◆ **What to work on**: Return the stretch from the line with "Where should I click to: Click the Windows" through the line with "The width and height of the screenshot is (300, 117)." in the data below, character for character, skipping all pictures.

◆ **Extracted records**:

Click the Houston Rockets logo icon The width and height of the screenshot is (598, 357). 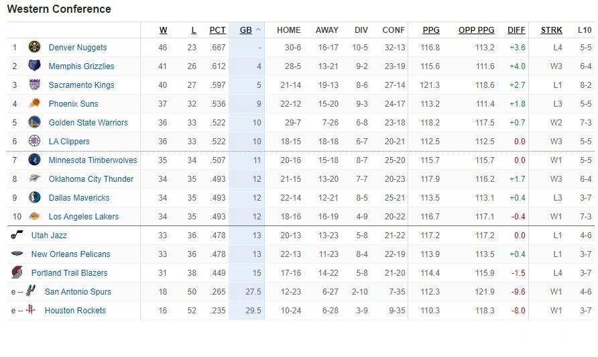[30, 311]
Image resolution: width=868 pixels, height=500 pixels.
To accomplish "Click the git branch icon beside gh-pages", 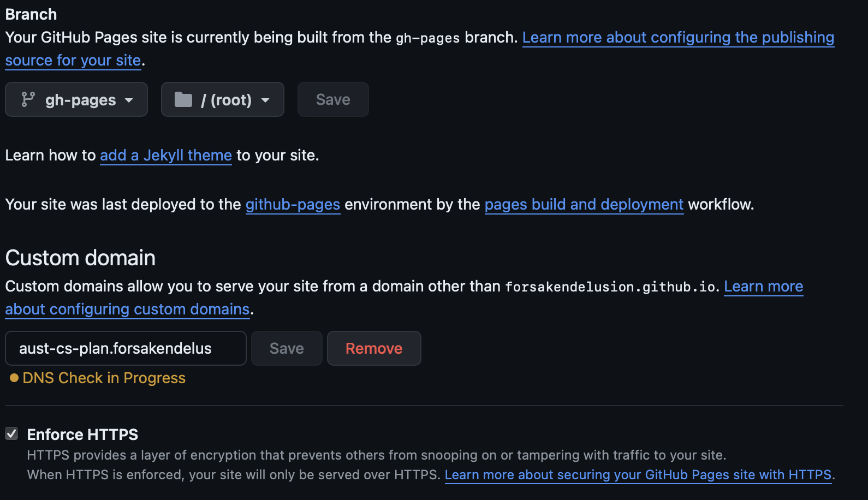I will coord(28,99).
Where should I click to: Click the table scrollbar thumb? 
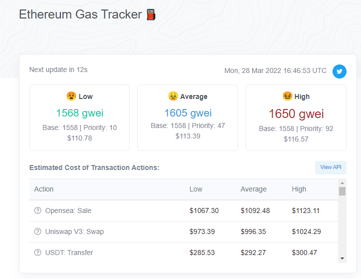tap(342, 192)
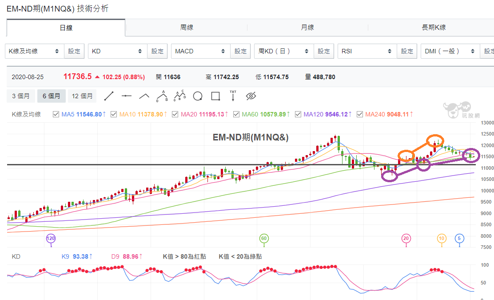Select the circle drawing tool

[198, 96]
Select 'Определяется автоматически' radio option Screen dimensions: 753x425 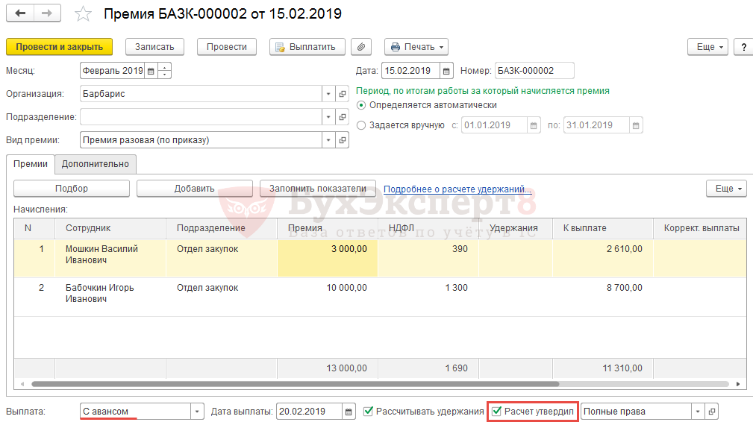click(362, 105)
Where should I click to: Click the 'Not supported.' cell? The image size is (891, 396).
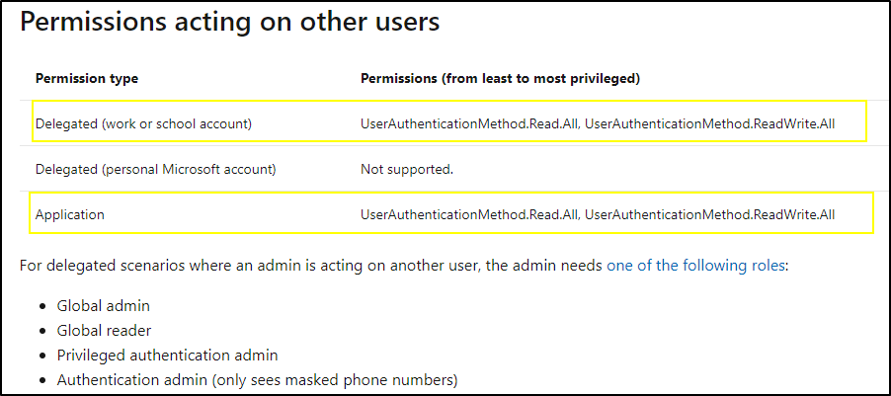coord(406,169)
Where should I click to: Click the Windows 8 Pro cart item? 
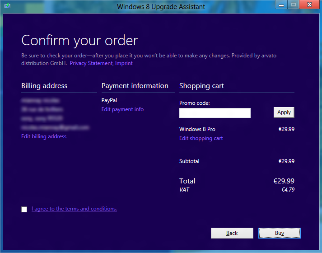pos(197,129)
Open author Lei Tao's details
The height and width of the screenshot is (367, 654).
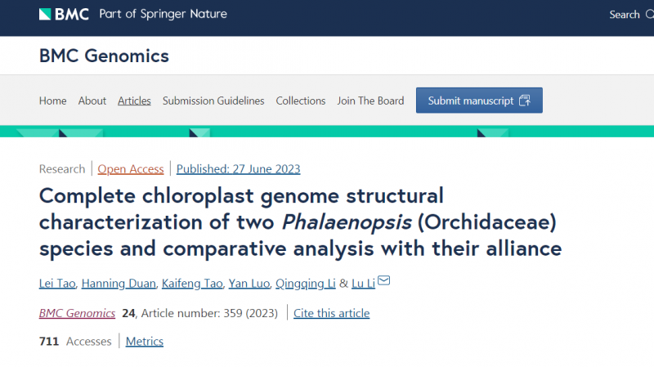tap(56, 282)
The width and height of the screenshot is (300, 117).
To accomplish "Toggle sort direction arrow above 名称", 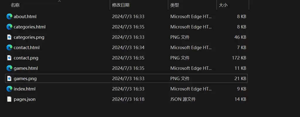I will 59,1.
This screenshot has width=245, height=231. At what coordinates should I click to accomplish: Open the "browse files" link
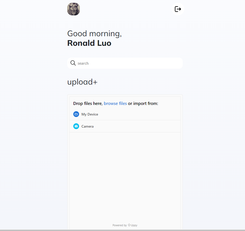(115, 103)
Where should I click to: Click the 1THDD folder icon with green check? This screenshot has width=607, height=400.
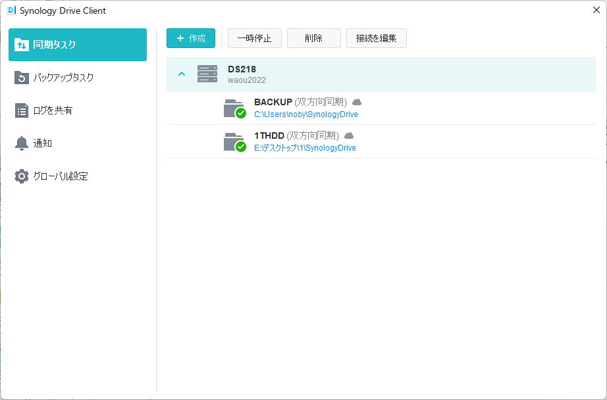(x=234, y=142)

◆ **Reply to the exercise**:
Where should I click to: Click the Windows 8 Pro cart item? 
pos(197,129)
Open author Lei Tao's details
The height and width of the screenshot is (367, 654).
tap(56, 282)
The width and height of the screenshot is (300, 117).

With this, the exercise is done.